Pixel coordinate grounding data:
=======
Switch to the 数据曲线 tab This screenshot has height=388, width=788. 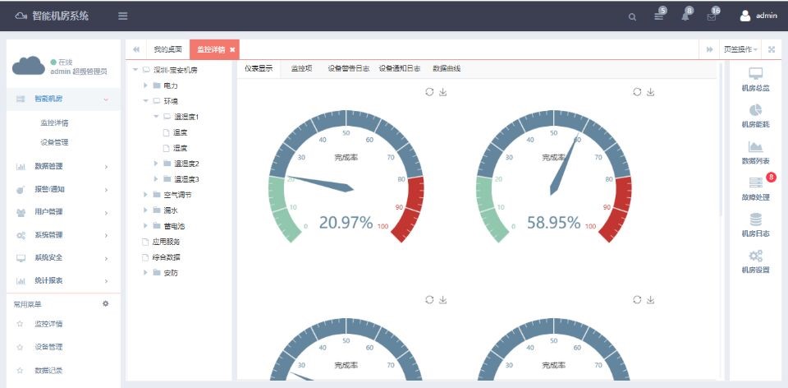tap(447, 69)
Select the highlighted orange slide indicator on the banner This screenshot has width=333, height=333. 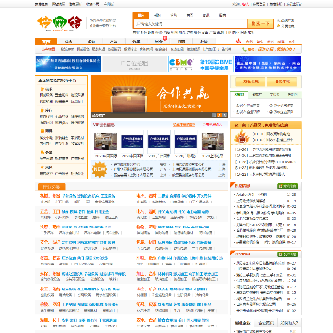pos(219,115)
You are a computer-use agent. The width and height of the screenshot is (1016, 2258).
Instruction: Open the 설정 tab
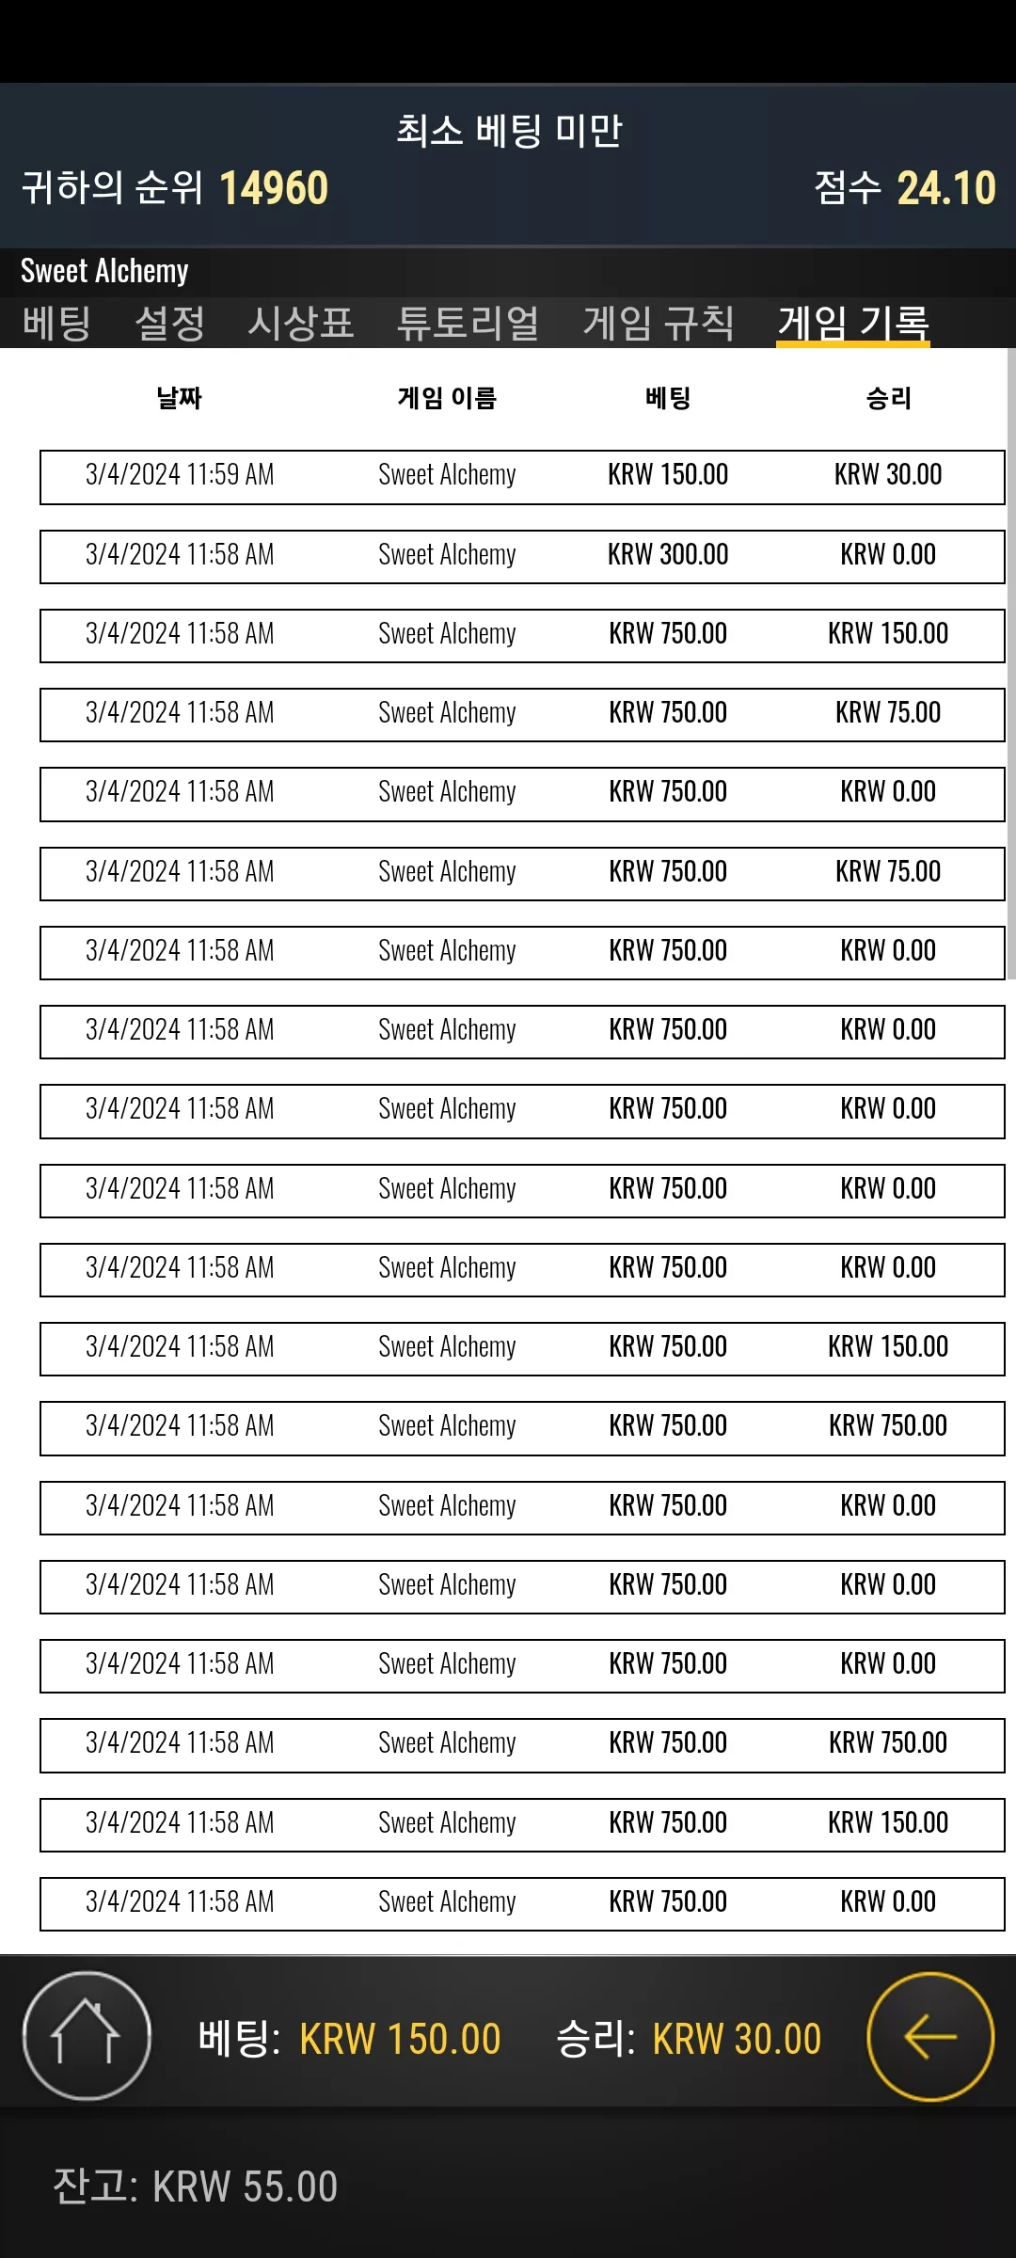(x=169, y=323)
=======
» **Description of the task**
Please retype the lines from the one containing "You are a computer-use" through the last line of the records above, exactly as written, and leave out any pictures.

» **Solved problem**
You are a computer-use agent. The width and height of the screenshot is (1016, 2258).
Instruction: Open the 설정 tab
(x=169, y=323)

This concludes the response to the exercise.